▸ **To do**:
Using the word "resolution" as the filter, copy each matching line from the records.
##### The data #####
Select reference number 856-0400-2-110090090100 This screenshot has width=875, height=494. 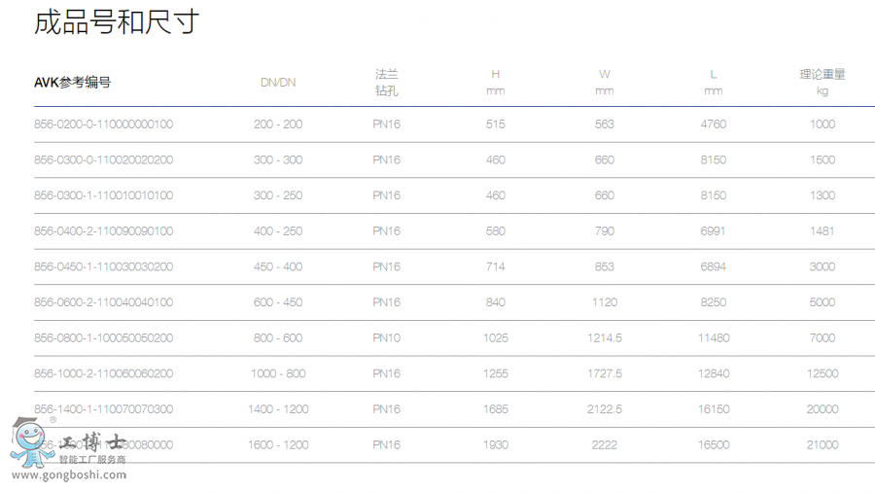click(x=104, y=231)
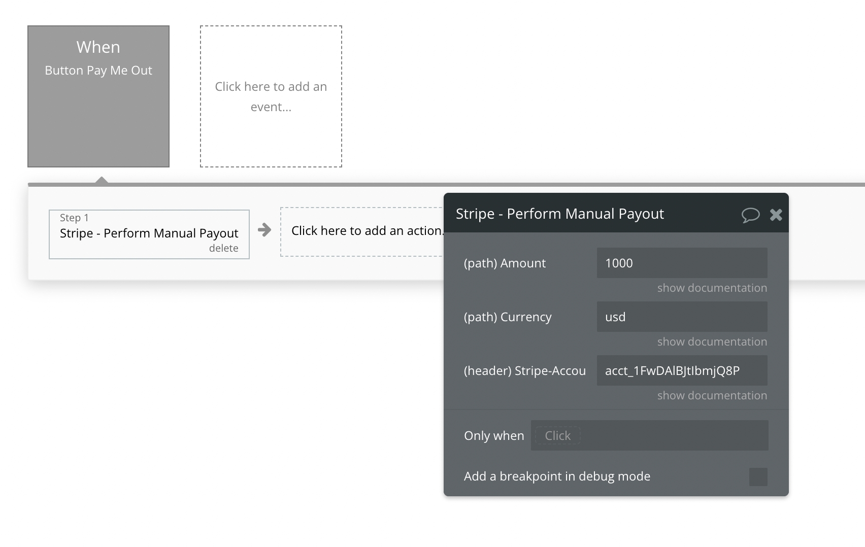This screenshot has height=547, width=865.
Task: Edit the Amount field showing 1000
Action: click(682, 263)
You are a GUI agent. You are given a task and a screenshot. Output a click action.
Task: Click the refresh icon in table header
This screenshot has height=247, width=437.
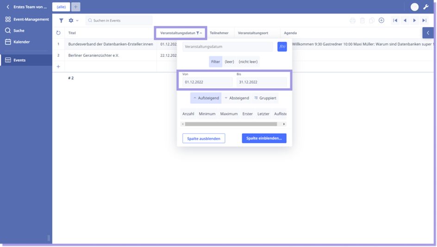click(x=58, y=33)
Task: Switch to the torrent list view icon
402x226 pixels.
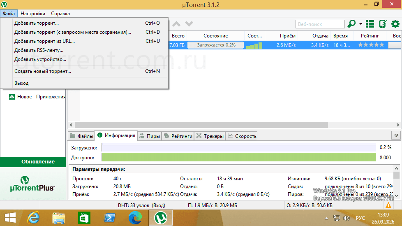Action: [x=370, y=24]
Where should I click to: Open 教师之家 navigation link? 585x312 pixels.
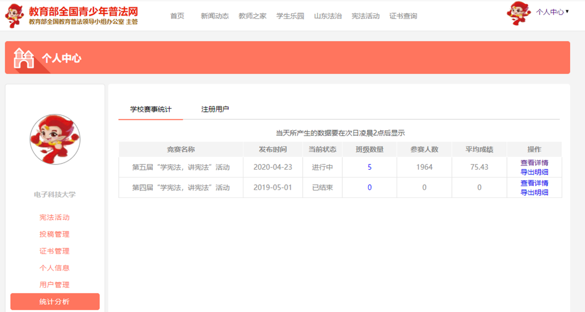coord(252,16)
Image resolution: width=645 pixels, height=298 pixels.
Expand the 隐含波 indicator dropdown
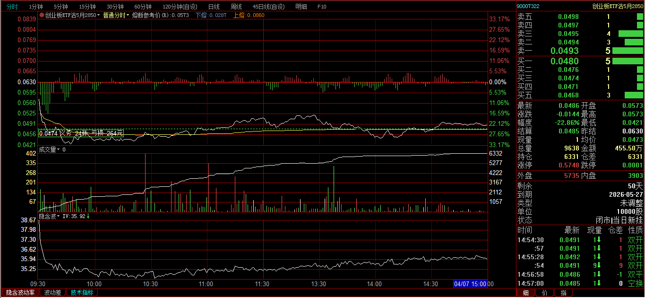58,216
#####
##### The data #####
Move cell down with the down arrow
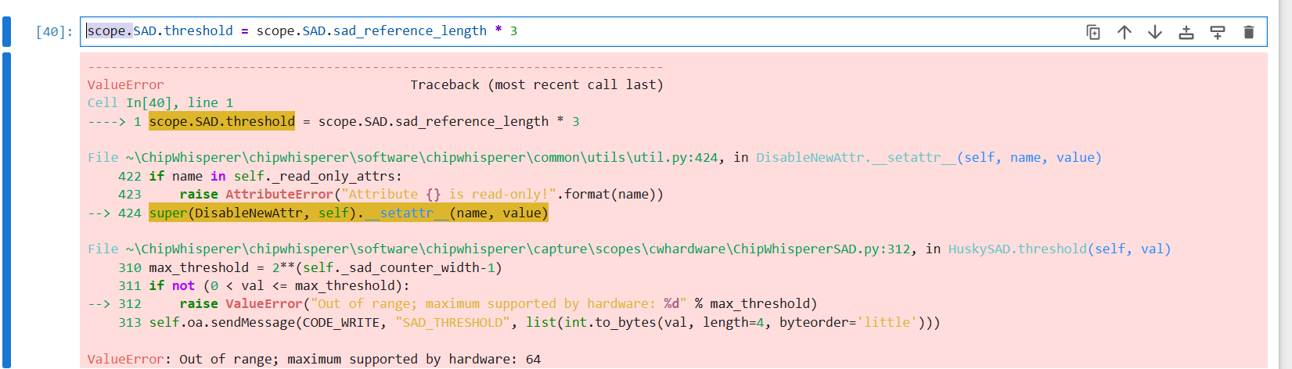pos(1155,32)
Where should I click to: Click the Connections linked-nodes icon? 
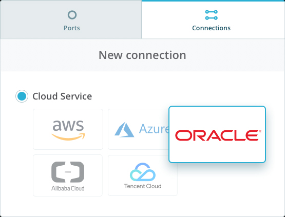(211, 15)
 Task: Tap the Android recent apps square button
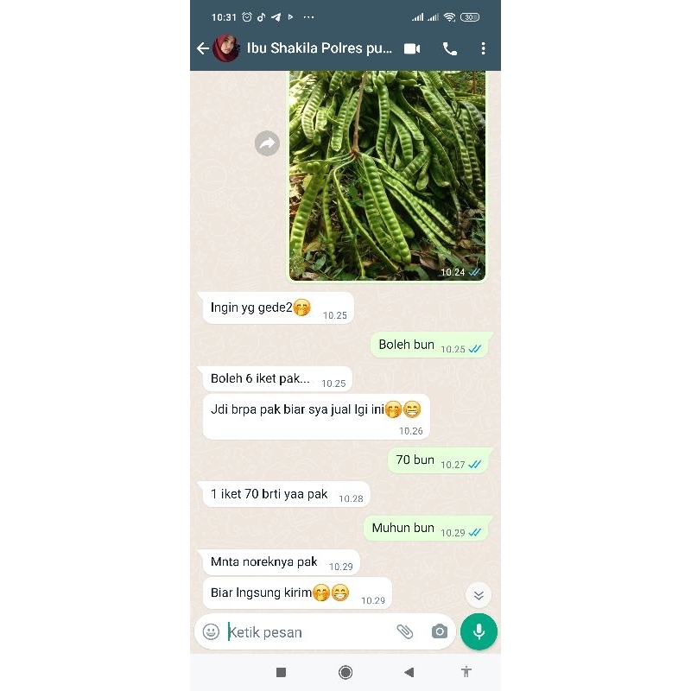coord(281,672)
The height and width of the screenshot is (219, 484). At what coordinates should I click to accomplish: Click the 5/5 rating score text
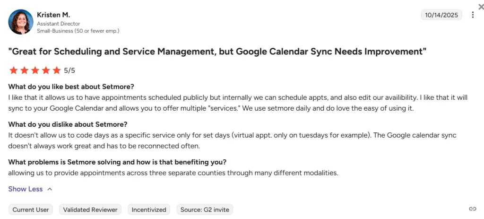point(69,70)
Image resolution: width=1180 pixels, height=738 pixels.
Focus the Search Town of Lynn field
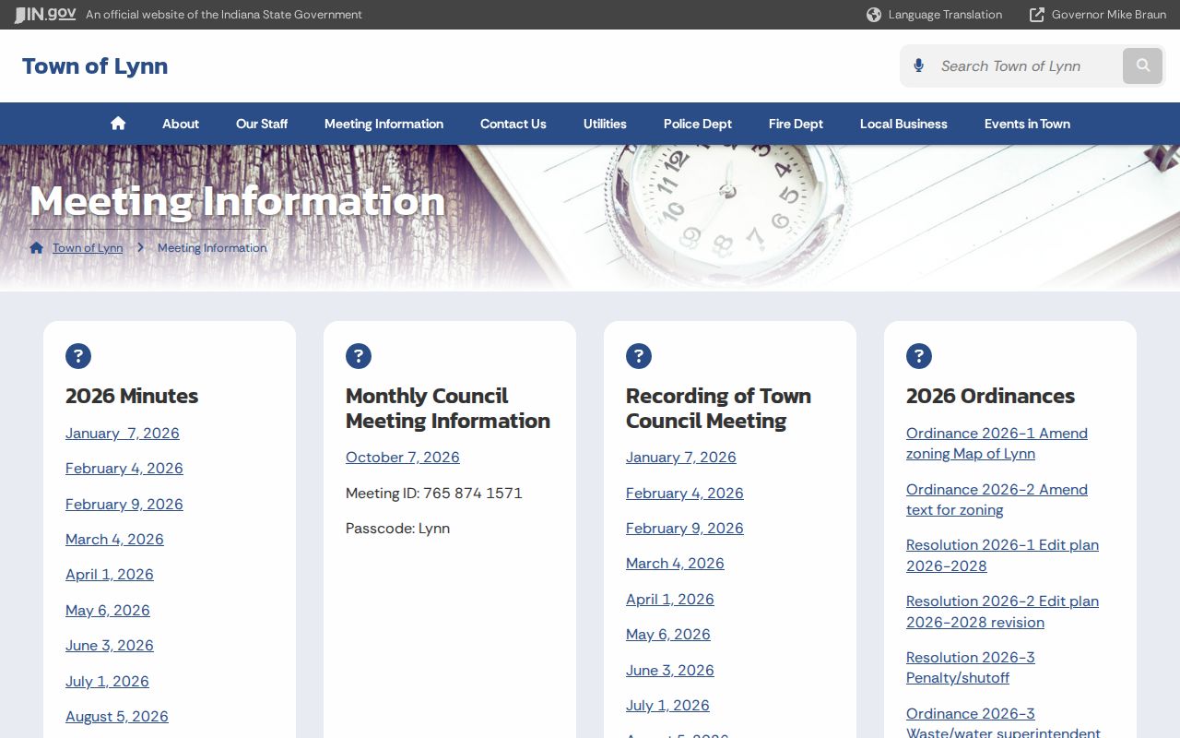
#####
▸ **Output for this exercise**:
Image resolution: width=645 pixels, height=298 pixels.
Image resolution: width=1180 pixels, height=738 pixels.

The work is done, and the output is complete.